雪之下雪乃还有三分钟死亡 第395节
宫园薰紧紧地咬住嘴唇,雪之下雪乃给了她很深的印象,她那无论何时何地都冷漠淡然的气势,真的非常具有魄力。
即便面对他们三个人,她都能够从容不迫,游刃有余,
但是这样人居然会主动的说自己没办法赢得了?
对方究竟是什么怪物?
“我懂了,我们立刻动身。”宫园薰挂了电话。
她眉宇当中带着浓重的感情。
她们在这里不断的拉扯和吵架,结果给了别人机会——不仅那个人的身边出现了其他的人,而且有一个她们都认识的人,都加入了战局里面了。
老实说,就算所有人联手,她们也没有赢的信心。
但是不试试不行。
如果这时候退缩了,她们怎么可能甘心?
都走到这一步了,自己的心都交出去了,却被凭空出现的女人摘了桃子,这种事情怎么甘心?

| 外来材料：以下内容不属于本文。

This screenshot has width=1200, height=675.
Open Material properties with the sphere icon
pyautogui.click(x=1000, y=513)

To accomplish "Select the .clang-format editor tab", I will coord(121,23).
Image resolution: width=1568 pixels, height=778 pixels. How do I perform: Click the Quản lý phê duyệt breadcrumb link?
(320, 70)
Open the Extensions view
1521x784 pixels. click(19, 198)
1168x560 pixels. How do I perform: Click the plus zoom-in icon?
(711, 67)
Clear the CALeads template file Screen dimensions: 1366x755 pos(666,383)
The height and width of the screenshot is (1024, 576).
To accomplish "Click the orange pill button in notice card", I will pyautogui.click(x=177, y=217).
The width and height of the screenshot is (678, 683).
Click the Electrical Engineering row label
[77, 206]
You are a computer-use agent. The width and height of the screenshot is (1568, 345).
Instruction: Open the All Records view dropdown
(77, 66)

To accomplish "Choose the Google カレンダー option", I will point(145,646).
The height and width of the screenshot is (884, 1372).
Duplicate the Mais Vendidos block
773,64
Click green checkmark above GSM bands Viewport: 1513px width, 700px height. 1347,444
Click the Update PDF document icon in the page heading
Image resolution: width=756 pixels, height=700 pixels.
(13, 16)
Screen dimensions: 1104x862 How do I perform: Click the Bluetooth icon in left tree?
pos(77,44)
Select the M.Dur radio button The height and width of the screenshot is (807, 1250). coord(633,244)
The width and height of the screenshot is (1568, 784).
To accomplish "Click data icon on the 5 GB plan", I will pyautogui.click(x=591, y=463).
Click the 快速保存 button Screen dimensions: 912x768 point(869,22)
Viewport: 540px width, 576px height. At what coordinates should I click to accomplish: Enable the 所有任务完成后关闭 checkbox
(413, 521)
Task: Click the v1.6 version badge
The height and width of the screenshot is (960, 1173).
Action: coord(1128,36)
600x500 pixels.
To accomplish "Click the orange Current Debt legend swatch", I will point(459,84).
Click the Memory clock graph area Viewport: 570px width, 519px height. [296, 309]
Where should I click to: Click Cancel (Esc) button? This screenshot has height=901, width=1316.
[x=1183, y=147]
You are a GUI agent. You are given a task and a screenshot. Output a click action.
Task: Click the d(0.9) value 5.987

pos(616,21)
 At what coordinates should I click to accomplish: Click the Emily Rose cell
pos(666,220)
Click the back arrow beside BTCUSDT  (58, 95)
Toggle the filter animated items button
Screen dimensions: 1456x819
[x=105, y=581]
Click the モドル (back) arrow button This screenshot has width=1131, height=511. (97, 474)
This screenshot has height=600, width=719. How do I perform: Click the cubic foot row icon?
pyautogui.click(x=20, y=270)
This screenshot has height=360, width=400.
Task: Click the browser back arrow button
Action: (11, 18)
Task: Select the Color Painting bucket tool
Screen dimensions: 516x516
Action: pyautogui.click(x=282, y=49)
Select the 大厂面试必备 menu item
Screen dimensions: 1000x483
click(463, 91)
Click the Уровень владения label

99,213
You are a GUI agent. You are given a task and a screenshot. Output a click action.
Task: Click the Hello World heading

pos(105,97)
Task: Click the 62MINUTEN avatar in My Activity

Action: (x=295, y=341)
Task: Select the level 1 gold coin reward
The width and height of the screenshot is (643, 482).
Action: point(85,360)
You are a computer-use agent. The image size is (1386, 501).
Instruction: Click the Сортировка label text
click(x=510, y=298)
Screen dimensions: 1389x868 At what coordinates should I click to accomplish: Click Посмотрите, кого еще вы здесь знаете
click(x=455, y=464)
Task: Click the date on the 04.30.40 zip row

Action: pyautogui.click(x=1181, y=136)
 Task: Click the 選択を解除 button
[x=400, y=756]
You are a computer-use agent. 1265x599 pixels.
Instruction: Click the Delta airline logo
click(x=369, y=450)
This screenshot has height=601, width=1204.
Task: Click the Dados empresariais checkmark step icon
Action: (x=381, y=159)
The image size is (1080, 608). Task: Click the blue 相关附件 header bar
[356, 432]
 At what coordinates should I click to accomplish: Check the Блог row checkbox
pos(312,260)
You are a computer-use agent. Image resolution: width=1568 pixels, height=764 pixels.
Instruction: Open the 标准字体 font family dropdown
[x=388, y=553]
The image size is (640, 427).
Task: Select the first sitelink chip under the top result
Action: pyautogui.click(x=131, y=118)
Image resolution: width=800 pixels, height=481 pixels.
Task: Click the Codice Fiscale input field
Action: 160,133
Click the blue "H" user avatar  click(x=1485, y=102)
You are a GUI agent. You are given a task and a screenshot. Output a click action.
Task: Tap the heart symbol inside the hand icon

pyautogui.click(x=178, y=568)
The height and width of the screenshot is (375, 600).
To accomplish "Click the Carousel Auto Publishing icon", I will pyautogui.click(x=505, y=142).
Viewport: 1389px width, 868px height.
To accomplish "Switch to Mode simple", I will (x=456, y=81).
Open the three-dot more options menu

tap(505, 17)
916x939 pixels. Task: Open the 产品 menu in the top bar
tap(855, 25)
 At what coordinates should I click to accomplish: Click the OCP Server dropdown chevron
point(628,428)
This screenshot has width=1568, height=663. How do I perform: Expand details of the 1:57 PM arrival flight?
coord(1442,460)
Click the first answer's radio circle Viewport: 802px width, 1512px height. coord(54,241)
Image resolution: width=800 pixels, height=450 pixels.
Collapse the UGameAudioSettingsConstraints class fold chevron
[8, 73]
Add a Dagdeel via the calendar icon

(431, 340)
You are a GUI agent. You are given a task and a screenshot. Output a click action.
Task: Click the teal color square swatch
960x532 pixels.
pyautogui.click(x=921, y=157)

无论怎么说,她们当中谁胜利,也绝对不能让那个家伙胜利!!
她宁可当认识的人的伴娘,也不愿意当那个女人鸟瞰的对象!!!
第四十五章 谁能笑到最后
半夜。
水龙头没有拧紧,正在滴水。
滴水汇成浅浅一捧,映照出窗外朦胧的月色。
但是小木曾雪菜显然没有欣赏的意思,她正在焦急的收拾衣柜里面的衣服,以应对明天的远行。
她刚刚洗完澡,头发还没有吹干,棕色的头发湿漉漉的搭在肩膀上,披头散发的她在月夜下散发出一种朦胧的美感。
她终于结束了漫长又煎熬的心理斗争。为了这个心理斗争,她偷偷喝了酒。虽然没有满十八岁,但是她依旧喝了酒,这在霓虹可是要被抓起来的。但是她不在乎,因为她太怂了。
怂,才要喝酒壮胆。
酒意撒在她的脸上,红彤彤的脸蛋像是白里透红的桃子,眼眸中的醉意,不胜羞怯。
她觉得开心极了,也放松极了,喝酒壮胆这种事情,她也只敢偷偷做。虽然在别人的眼里面可能是温柔的女神,但她觉得自己私底下什么也不是,至少面对喜欢的男孩子,她一点出手的想法也没有。
如果不是被逼迫到这种份上。
她也不会选择出手吧。
想到这里,她的脸上露出一股朦胧的醉意。
她越来越大胆了,干脆拿了手机,拨通了那个熟悉的平日里面却不敢拨通的电话号码。
“喂,臭婊子!!”她的话粗俗不堪。
平时里面她是不会这样讲话的,也不敢这样讲话——但是她今天心情很好,就要对着电话那一头骂一骂。
“你喝酒了?”冬马和纱很敏感。
“是啊……”她笑嘻嘻的,“如果我不喝酒,我怎么敢打电话过来骂你呢?”
冬马和纱:“也是,平时你就是个白莲花加怂蛋,根本不敢和我打架。”
冬马和纱语气有些冷,在今天这个特殊的日子里面,她依旧安静平淡。她刚刚弹了钢琴,曲子的名字叫《水边的阿狄丽娜》。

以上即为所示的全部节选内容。